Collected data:
___

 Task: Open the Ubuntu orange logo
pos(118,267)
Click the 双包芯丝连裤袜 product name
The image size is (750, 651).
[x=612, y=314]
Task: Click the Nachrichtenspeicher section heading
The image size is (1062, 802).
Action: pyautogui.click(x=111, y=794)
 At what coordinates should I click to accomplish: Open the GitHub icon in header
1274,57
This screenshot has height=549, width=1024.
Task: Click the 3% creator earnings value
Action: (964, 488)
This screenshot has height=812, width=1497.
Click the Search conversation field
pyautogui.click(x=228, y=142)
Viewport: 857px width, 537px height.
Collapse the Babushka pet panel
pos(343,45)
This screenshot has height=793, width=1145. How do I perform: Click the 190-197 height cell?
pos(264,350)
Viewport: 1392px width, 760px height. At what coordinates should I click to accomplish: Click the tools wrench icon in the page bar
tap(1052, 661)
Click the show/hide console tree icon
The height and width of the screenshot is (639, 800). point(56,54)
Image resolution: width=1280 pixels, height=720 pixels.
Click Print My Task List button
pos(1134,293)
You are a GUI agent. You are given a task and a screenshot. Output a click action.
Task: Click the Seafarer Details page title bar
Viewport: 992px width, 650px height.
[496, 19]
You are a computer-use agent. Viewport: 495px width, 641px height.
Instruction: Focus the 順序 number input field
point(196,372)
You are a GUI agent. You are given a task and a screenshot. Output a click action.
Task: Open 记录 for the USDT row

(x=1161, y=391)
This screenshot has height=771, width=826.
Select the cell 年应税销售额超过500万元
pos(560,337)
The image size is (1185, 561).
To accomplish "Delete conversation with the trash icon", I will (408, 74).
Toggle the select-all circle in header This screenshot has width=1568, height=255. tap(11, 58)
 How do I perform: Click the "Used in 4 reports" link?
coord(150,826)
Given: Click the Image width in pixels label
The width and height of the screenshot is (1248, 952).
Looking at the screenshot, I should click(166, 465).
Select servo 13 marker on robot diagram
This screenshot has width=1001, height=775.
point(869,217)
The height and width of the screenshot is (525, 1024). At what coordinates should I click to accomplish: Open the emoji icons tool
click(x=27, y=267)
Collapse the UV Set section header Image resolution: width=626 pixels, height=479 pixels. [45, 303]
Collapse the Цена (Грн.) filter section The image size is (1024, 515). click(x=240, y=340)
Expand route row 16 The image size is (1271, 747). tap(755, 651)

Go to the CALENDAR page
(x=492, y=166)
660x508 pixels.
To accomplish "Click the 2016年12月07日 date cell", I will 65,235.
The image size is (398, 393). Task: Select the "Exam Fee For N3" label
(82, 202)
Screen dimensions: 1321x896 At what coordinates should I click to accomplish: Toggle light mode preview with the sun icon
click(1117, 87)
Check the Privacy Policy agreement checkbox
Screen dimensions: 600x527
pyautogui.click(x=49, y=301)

___

WHAT THE TASK REQUIRES :: From the entries above, collect every line with the string "resolution" in it.

FINISHED EXERCISE ::
Image resolution: width=1280 pixels, height=720 pixels.
Collapse the UV Set section header Image resolution: width=626 pixels, height=479 pixels. [45, 303]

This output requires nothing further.